Apr 25, 2019 | Hardware, Samsung

Think back at the year 1994… The movie ‘Pulp Fiction’ was released and Uma Thurman became a world superstar, Nelson Mandela became South Africa’s first black president and the internet got real with the start of both Yahoo and Amazon. Nice to know, but that’s not why you’re reading this blog post, is it? 1994 is also the official birth year of the smartphone as we know it…

 

The rise and fall of the first smartphone

The Simon Personal Communicator, created by IBM, saw the light in 1994: a monochrome LCD Touch Screen measuring 4.5 by 1.4 inches and a battery life of… one hour. This device allowed you to make and receive phone calls, send and receive faxes and emails and check your contacts and calendars. With only 50k units sold ($1.100, anyone…?), Simon lived fast and died young.

Tech geeks had to wait until 2007 to get their hands on a new smartphone. Apple reinvented the phone and launched the iPhone 1. We all know what happened next: smartphones got bigger, faster and better. The latest trends in the smartphone business? 5G-smartphones, in-screen fingerprint scanners and… foldable phones.

Huawei Mate X0

The manufacturers’ race

ZTE launched a foldable phone late 2017 but in the past few months, we’ve seen an avalanche of foldables being announced: Samsung announced the Galaxy Fold, Huawei showed off its Mate X-model. Other manufacturers like Motorola, LG, Xiami Oppo and Vivo also entered the foldable phone market.

Apple’s patents and Google’s announcement about optimizing Android for foldable phones suggest that the market is ready for foldable phones, and the major phone brands aren’t taking a backseat. Every manufacturer is promoting foldable phones as the next evolution in computing devices, but are they really? And more importantly: are they a solution to an actual problem?

 

Our thoughts unfolded

Being early adopters, some of you will probably be considered as test animals for the manufacturers. All of us want bigger screens but at the same time, we don’t want to log around a huge device. Are you willing to throw out your tablet as a secondary platform and use your, battery draining, foldable as the primary product? Expectations are that we will be overwhelmed by new features over the coming years by manufacturers to see what actually sticks and we can only applaud that. Coming from an era where you had to press ‘7’ three times just to type the letter ‘R’, innovation has never disappointed.
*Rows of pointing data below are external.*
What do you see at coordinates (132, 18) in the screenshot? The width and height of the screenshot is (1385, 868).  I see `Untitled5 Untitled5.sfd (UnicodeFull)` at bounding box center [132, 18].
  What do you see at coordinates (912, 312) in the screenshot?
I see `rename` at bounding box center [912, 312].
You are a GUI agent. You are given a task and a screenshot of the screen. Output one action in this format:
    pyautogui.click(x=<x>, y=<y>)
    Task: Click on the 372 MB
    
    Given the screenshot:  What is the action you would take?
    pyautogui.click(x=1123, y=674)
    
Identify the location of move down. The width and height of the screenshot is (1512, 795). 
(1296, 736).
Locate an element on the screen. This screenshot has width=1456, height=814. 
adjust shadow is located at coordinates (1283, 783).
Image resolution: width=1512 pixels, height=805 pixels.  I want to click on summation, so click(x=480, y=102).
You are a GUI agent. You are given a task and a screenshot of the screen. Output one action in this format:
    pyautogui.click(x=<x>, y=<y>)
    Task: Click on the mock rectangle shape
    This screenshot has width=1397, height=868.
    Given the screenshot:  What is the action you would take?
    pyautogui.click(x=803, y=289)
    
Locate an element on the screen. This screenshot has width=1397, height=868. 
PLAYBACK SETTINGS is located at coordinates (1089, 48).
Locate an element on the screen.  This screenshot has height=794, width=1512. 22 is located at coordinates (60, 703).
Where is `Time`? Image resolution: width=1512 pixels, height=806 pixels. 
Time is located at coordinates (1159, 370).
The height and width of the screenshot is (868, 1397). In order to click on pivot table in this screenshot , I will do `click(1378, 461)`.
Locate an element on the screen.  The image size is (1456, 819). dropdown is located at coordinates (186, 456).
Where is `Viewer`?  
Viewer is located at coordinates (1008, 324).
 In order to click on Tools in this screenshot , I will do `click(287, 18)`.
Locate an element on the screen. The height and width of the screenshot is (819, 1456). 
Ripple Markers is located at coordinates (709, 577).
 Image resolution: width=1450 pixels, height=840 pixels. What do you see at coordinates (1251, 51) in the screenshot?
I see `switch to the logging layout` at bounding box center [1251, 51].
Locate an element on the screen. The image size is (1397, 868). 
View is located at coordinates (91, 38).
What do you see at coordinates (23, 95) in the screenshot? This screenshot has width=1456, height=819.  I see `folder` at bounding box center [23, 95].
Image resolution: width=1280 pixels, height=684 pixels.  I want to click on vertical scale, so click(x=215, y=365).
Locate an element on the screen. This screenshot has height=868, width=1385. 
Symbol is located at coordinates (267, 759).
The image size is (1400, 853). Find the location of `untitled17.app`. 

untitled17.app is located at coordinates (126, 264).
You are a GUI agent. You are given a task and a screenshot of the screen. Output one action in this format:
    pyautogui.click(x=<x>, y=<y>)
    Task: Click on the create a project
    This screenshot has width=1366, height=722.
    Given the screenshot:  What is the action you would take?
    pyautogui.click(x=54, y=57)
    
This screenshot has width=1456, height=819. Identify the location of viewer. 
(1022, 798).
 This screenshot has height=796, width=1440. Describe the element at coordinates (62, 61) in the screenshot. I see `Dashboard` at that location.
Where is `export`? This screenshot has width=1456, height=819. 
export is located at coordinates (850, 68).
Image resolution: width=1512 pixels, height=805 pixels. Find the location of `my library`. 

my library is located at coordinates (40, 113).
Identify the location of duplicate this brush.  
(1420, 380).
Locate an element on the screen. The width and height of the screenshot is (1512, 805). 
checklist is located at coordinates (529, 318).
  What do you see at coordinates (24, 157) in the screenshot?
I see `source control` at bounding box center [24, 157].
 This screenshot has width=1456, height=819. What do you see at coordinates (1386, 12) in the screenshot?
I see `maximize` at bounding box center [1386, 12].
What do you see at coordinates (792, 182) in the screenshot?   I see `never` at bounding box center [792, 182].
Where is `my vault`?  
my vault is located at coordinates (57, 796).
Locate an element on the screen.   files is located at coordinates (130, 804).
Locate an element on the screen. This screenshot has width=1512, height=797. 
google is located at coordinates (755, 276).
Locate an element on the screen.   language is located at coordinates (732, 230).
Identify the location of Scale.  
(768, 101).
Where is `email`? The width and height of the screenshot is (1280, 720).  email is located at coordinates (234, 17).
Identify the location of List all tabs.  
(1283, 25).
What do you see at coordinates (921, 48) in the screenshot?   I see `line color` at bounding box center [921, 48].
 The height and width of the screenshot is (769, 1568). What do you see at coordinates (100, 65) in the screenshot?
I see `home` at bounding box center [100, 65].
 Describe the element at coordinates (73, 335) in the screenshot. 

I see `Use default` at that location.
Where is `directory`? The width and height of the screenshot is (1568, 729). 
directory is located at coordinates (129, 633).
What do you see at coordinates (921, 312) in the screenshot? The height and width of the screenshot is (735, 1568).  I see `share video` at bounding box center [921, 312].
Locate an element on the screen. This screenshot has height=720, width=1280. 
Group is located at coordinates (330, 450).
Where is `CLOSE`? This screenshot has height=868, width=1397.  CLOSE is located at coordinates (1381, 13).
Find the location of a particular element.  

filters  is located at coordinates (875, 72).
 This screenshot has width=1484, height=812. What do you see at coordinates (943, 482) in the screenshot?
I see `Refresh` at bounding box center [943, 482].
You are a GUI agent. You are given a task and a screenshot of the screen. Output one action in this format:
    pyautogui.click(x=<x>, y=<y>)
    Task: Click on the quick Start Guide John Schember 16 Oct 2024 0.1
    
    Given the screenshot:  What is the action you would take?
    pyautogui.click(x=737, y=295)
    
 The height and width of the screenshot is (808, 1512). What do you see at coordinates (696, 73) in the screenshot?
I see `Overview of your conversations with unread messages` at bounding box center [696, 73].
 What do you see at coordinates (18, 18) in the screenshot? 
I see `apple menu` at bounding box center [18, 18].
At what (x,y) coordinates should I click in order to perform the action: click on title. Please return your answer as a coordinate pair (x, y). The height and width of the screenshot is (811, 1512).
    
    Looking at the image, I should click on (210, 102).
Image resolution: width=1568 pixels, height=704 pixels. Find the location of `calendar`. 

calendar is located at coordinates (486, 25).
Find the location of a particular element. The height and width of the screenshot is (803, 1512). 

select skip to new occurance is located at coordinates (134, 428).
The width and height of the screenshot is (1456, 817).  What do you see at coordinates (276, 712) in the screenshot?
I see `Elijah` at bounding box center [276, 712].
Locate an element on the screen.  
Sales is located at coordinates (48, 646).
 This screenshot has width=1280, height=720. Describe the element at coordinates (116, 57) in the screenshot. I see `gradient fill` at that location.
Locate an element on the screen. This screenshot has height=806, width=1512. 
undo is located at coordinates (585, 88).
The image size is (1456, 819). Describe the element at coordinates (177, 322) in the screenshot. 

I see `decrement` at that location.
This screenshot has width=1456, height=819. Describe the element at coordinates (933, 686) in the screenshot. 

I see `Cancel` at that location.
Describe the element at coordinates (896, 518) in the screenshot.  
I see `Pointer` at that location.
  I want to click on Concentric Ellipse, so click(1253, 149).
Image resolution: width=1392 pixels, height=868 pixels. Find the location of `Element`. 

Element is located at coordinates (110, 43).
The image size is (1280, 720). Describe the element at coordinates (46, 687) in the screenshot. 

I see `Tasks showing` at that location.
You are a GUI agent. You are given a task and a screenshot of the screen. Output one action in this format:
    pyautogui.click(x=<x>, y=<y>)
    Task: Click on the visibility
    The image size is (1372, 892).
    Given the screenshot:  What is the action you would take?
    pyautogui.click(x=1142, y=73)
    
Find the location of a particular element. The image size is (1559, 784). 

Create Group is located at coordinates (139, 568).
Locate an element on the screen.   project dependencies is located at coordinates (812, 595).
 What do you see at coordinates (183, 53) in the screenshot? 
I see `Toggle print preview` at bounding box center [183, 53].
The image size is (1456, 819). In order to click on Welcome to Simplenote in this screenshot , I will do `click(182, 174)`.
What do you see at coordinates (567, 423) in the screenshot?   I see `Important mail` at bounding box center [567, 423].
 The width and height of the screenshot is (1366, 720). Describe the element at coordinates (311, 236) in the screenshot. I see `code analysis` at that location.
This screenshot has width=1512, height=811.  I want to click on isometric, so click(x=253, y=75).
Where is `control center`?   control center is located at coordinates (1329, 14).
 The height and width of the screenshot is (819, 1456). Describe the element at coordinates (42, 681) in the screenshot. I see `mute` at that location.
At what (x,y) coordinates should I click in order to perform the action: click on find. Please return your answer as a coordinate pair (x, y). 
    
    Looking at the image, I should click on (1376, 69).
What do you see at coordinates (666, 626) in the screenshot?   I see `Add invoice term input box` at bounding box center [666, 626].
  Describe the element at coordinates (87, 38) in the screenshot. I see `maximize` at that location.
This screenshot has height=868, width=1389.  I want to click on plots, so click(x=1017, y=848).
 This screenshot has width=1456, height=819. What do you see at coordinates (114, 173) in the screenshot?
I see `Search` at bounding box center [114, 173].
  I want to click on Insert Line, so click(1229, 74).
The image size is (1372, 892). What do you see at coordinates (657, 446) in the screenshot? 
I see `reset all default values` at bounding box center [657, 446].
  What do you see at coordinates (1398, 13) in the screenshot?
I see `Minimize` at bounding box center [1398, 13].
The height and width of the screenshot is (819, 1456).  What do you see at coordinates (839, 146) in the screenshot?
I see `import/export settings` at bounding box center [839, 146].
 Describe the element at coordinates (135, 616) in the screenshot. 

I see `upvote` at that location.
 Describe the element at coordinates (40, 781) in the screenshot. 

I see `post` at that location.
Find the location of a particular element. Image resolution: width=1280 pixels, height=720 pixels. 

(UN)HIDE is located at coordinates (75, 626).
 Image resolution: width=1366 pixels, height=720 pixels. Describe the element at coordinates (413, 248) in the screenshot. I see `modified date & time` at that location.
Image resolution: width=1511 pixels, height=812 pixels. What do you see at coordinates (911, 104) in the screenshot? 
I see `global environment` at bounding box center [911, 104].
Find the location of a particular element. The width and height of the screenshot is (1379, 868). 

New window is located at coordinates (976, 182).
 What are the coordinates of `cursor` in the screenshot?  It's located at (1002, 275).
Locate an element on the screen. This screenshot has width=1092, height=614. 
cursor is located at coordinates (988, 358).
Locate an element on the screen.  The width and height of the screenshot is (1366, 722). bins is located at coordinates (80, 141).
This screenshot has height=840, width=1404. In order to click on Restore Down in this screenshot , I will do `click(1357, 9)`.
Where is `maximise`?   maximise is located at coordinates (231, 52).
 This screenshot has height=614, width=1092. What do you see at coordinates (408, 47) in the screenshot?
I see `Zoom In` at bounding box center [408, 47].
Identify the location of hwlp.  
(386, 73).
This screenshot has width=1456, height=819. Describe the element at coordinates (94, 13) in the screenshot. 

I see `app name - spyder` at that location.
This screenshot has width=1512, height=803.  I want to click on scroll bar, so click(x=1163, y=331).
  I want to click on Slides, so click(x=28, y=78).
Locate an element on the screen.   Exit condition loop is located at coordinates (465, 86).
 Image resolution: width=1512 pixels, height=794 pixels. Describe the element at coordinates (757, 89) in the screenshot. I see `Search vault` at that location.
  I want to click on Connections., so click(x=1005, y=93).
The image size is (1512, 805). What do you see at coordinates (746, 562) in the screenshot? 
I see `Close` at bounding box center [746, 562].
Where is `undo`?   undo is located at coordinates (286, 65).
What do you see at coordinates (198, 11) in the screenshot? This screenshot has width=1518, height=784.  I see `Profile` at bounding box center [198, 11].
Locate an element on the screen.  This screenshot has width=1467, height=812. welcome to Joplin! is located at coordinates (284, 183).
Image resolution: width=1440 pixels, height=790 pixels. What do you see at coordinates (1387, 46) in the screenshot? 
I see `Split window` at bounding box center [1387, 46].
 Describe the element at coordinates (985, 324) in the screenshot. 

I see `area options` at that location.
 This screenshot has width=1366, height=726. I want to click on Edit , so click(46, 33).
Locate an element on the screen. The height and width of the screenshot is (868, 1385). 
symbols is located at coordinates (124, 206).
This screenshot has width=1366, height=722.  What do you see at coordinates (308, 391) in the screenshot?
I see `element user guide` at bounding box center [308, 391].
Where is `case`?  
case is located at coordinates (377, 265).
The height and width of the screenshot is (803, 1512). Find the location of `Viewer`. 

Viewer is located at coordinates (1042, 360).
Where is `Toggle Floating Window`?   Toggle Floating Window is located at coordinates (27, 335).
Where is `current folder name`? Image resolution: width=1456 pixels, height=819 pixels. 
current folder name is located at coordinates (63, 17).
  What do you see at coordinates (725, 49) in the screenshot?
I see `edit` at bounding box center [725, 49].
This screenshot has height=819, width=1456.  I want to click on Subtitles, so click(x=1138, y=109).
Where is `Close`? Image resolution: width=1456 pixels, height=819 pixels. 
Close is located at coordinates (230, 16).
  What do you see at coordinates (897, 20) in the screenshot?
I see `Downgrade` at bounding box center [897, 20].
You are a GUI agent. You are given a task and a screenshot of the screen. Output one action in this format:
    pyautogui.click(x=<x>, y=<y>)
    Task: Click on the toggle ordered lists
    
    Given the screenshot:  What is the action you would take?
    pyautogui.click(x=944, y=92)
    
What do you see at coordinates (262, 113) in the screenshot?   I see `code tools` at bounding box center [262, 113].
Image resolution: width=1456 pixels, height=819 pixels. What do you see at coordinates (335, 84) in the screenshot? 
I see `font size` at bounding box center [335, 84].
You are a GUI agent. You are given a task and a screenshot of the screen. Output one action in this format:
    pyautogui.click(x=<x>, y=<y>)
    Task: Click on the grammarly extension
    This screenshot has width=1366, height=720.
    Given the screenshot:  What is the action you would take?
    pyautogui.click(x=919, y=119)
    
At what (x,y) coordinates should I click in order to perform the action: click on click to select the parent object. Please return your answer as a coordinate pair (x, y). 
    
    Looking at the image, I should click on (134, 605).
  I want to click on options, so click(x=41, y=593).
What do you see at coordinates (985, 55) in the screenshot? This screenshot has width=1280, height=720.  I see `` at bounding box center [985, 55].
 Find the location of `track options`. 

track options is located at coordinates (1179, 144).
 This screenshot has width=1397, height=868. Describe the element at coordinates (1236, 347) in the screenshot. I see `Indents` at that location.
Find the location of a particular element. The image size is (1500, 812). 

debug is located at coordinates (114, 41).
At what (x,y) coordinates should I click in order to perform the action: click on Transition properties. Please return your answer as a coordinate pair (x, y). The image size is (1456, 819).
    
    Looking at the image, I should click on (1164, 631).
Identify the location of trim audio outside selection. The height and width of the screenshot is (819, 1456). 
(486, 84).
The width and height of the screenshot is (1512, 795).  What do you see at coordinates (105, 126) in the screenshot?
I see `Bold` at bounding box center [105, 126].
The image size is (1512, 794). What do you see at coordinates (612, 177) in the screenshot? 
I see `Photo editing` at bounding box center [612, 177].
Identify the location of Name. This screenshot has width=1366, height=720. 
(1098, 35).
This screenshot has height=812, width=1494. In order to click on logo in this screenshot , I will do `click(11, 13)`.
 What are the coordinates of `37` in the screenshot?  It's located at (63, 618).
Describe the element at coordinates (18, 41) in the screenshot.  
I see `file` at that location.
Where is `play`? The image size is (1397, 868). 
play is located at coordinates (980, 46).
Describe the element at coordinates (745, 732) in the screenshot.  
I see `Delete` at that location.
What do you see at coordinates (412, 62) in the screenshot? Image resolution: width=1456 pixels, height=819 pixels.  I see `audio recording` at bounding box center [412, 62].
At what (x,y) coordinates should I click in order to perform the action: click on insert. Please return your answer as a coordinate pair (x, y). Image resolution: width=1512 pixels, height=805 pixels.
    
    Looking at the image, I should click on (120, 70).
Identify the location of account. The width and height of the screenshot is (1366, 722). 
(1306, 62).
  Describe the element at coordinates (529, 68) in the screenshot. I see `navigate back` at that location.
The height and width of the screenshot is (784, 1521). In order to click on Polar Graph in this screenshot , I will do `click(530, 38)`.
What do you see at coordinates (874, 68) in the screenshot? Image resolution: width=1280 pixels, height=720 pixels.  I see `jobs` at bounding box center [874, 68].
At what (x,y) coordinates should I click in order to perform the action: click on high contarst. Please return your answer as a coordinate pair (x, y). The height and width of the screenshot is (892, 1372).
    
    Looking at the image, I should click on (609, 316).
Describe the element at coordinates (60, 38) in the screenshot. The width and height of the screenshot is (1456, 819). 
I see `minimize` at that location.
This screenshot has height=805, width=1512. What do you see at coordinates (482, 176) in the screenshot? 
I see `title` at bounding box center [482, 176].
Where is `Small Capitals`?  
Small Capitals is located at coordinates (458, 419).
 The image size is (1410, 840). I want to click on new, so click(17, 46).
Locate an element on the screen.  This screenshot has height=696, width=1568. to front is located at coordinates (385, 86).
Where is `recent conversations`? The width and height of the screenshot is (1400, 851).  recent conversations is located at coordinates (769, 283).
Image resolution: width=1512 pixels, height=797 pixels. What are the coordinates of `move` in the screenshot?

But will the foldable replace your laptop? Yes, but no. The foldable will certainly not replace the 27” widescreen in your office, but you will be able to connect your cool foldable to your monitor to expand the smart-foldable-experience to an entire desktop. Samsung calls this ‘DeX’ and this is already available on non-foldable phones without any extra accessories, you just need a simple USB-C cable.

Will the foldable replace your tablet computer? Yes, but no. We can’t figure out what the ideal screen size is for a tablet, and neither can the manufacturers. So chances are slim the foldable will match your favorite tablet size, but who knows.

So, will a foldable phone be useful to you? Probably not in the same way you needed a smartphone in 2007. Smartphones can do much more now than in the early days. But a foldable won’t offer new ways of communication which are not offered on flat phones. You’ll probably want to buy one because it’s cool. By all means, go ahead! Let’s give it a shot and see what the future brings. We all got used to previous innovations, so why not welcome this one?